Lotor doesn’t like her.

Pidge thinks that’s fair, she’s not exactly kissing the ground he walks on either, but the love lost between them isn’t what worries her.

Lotor _does_ like Keith.

The first time she sees it is in the library, when they go to question the Prince on his ship’s sentience - because how he’s managed that she just _has_ to know - and Lotor starts spewing his usual flowery bullshit. The “brains and beauty of Voltron,” he calls them, and really Pidge doesn’t think much of it until Lotor’s insistence on learning Keith’s name registers as more than just a false pleasantry.

He genuinely wants to know, she thinks, as Zarkon’s flesh and blood leers at Keith with sweet words and barely concealed intrigue.

It’s a rare thing, that Pidge finds herself completely unsure of what to do, but Lotor’s caught her off-guard.
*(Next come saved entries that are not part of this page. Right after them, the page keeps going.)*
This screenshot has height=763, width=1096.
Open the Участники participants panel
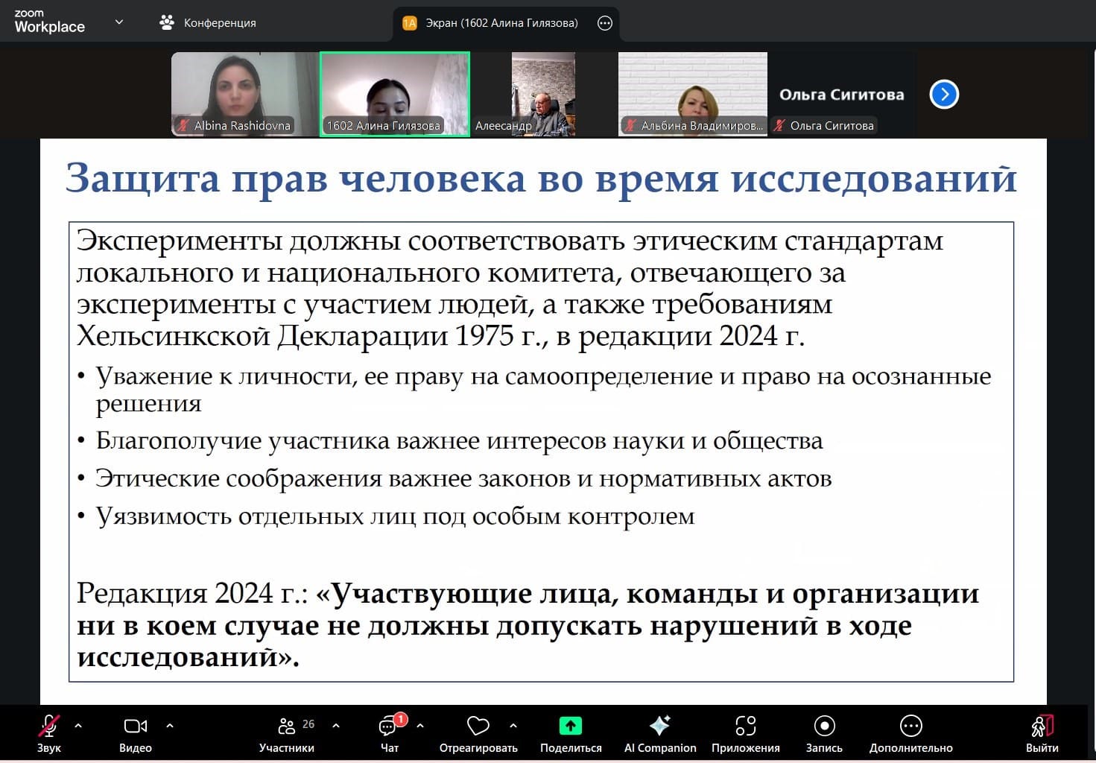point(287,726)
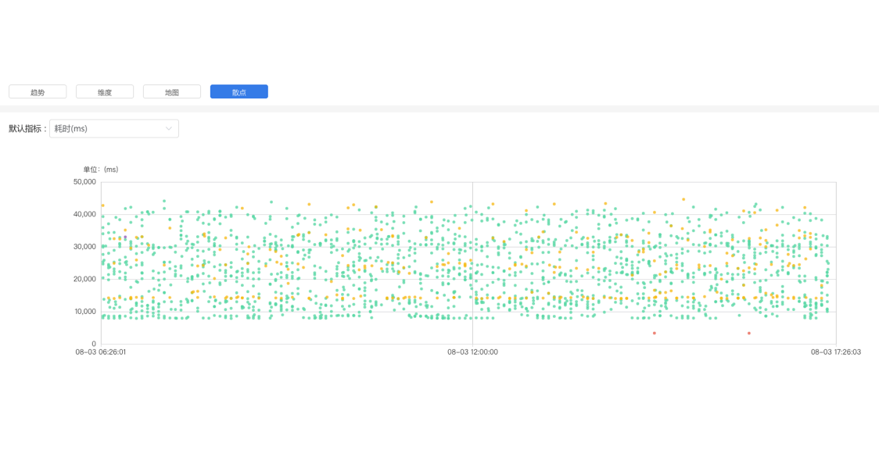This screenshot has width=879, height=450.
Task: Select the right red data point below 10,000
Action: 749,333
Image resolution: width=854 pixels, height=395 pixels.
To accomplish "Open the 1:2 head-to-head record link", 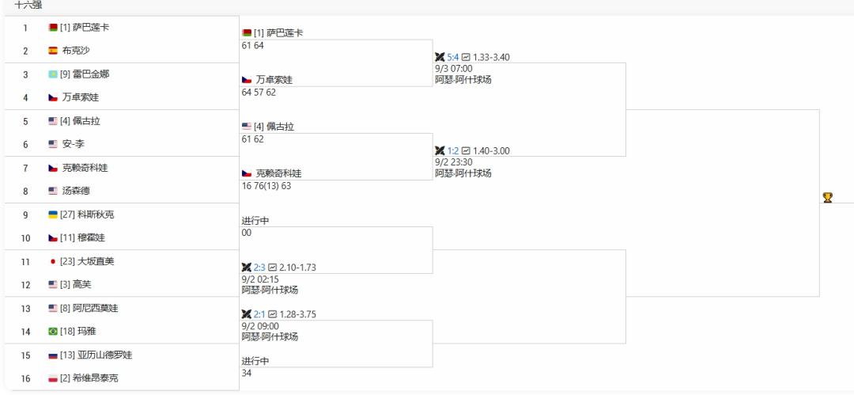I will click(x=453, y=150).
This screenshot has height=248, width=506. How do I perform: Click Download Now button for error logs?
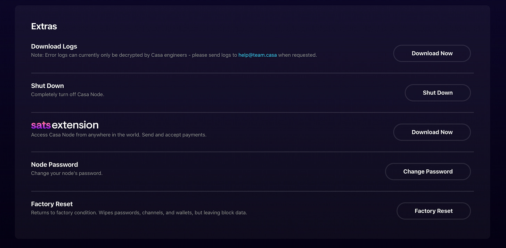click(x=432, y=54)
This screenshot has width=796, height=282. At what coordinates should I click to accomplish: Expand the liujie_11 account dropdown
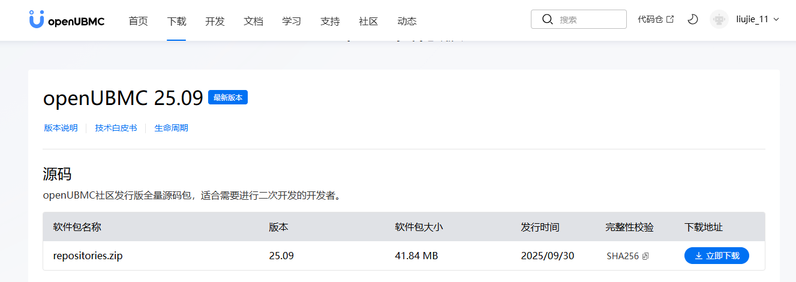[776, 19]
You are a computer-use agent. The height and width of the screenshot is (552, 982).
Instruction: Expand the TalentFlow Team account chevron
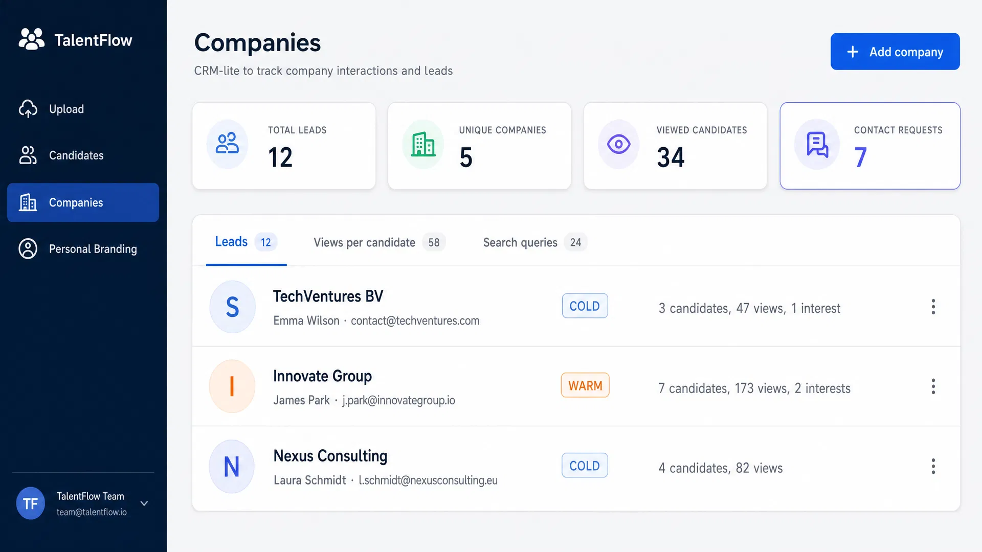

She’d been prepared for him to make this difficult, of course: to toy with them for his own entertainment, or maybe even attack them outright (and Keith can say what he likes about Lotor not _really_ stealing his knife with intentions to maim, but she has a sneaking suspicion that Keith’s time with the Blade has somewhat skewed his perspective on normality), but she hadn’t at all thought to prepare for… this.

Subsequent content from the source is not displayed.